### Task statement
Produce the full set of records below once more, exactly as they stand.

Stored data
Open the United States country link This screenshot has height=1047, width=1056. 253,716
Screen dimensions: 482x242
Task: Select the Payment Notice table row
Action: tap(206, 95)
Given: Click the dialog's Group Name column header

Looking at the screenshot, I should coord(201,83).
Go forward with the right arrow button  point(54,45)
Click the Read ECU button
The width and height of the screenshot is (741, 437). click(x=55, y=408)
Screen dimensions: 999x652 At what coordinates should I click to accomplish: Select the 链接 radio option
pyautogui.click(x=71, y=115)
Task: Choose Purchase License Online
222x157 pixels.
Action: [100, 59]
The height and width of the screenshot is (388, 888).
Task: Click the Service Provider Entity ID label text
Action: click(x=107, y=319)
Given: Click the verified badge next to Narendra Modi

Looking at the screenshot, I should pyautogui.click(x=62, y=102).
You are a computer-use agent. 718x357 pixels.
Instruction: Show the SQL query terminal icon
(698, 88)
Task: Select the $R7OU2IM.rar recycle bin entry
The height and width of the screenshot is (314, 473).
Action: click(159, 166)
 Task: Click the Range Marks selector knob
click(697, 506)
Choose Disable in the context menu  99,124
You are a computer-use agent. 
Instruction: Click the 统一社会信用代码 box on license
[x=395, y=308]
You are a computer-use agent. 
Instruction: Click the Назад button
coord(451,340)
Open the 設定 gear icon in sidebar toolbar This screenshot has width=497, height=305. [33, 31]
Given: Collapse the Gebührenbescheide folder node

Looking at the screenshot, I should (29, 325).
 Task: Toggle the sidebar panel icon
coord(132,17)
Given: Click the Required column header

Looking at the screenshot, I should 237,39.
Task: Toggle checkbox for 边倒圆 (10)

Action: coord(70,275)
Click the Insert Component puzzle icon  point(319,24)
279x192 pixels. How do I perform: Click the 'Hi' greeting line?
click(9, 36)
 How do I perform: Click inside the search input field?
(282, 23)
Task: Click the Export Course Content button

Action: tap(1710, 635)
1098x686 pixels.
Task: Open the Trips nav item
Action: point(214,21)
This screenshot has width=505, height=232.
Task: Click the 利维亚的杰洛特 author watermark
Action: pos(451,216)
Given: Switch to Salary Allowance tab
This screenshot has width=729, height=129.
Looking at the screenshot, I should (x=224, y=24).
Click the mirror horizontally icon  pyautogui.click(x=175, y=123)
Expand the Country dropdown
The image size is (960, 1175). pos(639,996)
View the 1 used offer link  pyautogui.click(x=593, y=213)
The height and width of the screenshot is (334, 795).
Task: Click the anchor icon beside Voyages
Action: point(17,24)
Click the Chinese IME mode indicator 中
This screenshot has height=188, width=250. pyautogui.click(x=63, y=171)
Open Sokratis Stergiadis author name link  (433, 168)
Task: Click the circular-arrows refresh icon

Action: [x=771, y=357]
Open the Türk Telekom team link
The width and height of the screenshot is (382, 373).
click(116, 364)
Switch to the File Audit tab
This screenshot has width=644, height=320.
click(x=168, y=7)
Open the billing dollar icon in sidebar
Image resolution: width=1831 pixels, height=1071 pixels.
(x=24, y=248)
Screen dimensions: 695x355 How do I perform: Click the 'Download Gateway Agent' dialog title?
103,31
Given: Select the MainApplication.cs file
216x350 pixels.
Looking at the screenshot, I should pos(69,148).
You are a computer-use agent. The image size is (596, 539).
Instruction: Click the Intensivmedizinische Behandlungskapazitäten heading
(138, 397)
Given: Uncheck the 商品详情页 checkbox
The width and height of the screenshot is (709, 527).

### Result of this task
Open the United States country link This screenshot has height=1047, width=1056. 253,716
Screen dimensions: 482x242
Task: Select the Payment Notice table row
Action: tap(206, 95)
Given: Click the dialog's Group Name column header

Looking at the screenshot, I should coord(201,83).
Go forward with the right arrow button  point(54,45)
Click the Read ECU button
The width and height of the screenshot is (741, 437). click(x=55, y=408)
Screen dimensions: 999x652 At what coordinates should I click to accomplish: Select the 链接 radio option
pyautogui.click(x=71, y=115)
Task: Choose Purchase License Online
222x157 pixels.
Action: [100, 59]
The height and width of the screenshot is (388, 888).
Task: Click the Service Provider Entity ID label text
Action: click(x=107, y=319)
Given: Click the verified badge next to Narendra Modi

Looking at the screenshot, I should pyautogui.click(x=62, y=102).
You are a computer-use agent. 718x357 pixels.
Instruction: Show the SQL query terminal icon
(698, 88)
Task: Select the $R7OU2IM.rar recycle bin entry
The height and width of the screenshot is (314, 473).
Action: click(159, 166)
 Task: Click the Range Marks selector knob
click(697, 506)
Choose Disable in the context menu  99,124
You are a computer-use agent. 
Instruction: Click the 统一社会信用代码 box on license
[x=395, y=308]
You are a computer-use agent. 
Instruction: Click the Назад button
coord(451,340)
Open the 設定 gear icon in sidebar toolbar This screenshot has width=497, height=305. [33, 31]
Given: Collapse the Gebührenbescheide folder node

Looking at the screenshot, I should (29, 325).
 Task: Toggle the sidebar panel icon
coord(132,17)
Given: Click the Required column header

Looking at the screenshot, I should 237,39.
Task: Toggle checkbox for 边倒圆 (10)

Action: coord(70,275)
Click the Insert Component puzzle icon  point(319,24)
279x192 pixels. How do I perform: Click the 'Hi' greeting line?
click(9, 36)
 How do I perform: Click inside the search input field?
(282, 23)
Task: Click the Export Course Content button

Action: tap(1710, 635)
1098x686 pixels.
Task: Open the Trips nav item
Action: point(214,21)
This screenshot has width=505, height=232.
Task: Click the 利维亚的杰洛特 author watermark
Action: pos(451,216)
Given: Switch to Salary Allowance tab
This screenshot has width=729, height=129.
Looking at the screenshot, I should (x=224, y=24).
Click the mirror horizontally icon  pyautogui.click(x=175, y=123)
Expand the Country dropdown
The image size is (960, 1175). pos(639,996)
View the 1 used offer link  pyautogui.click(x=593, y=213)
The height and width of the screenshot is (334, 795).
Task: Click the anchor icon beside Voyages
Action: point(17,24)
Click the Chinese IME mode indicator 中
This screenshot has height=188, width=250. pyautogui.click(x=63, y=171)
Open Sokratis Stergiadis author name link  (433, 168)
Task: Click the circular-arrows refresh icon

Action: [x=771, y=357]
Open the Türk Telekom team link
The width and height of the screenshot is (382, 373).
click(116, 364)
Switch to the File Audit tab
This screenshot has width=644, height=320.
click(x=168, y=7)
Open the billing dollar icon in sidebar
Image resolution: width=1831 pixels, height=1071 pixels.
(x=24, y=248)
Screen dimensions: 695x355 How do I perform: Click the 'Download Gateway Agent' dialog title?
103,31
Given: Select the MainApplication.cs file
216x350 pixels.
Looking at the screenshot, I should pos(69,148).
You are a computer-use agent. The image size is (596, 539).
Instruction: Click the Intensivmedizinische Behandlungskapazitäten heading
(138, 397)
Given: Uncheck the 商品详情页 checkbox
The width and height of the screenshot is (709, 527).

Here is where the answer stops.